Abstract:Many machine learning projects for new application areas involve teams of humans who label data for a particular purpose, from hiring crowdworkers to the paper's authors labeling the data themselves. Such a task is quite similar to (or a form of) structured content analysis, which is a longstanding methodology in the social sciences and humanities, with many established best practices. In this paper, we investigate to what extent a sample of machine learning application papers in social computing --- specifically papers from ArXiv and traditional publications performing an ML classification task on Twitter data --- give specific details about whether such best practices were followed.

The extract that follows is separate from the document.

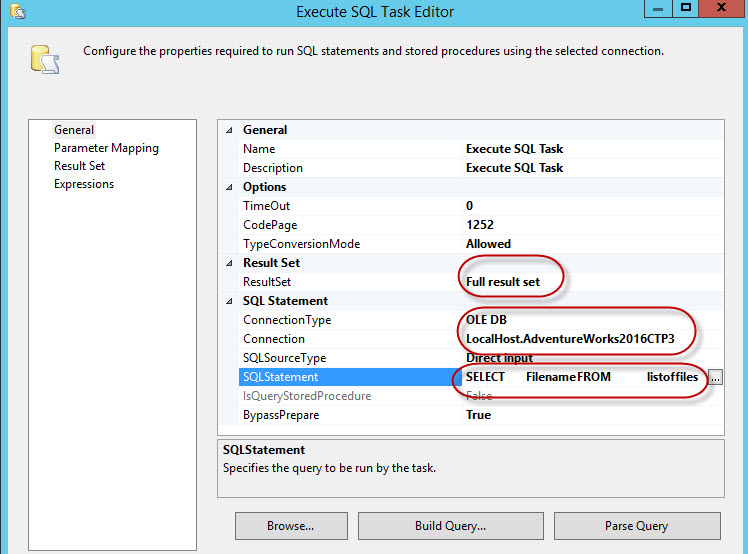The width and height of the screenshot is (748, 554).
Task: Click the Parse Query button
Action: point(637,526)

Our team conducted multiple rounds of structured content analysis of each paper, making determinations such as: Does the paper report who the labelers were, what their qualifications were, whether they independently labeled the same items, whether inter-rater reliability metrics were disclosed, what level of training and/or instructions were given to labelers, whether compensation for crowdworkers is disclosed, and if the training data is publicly available. We find a wide divergence in whether such practices were followed and documented. Much of machine learning research and education focuses on what is done once a "gold standard" of training data is available, but we discuss issues around the equally-important aspect of whether such data is reliable in the first place.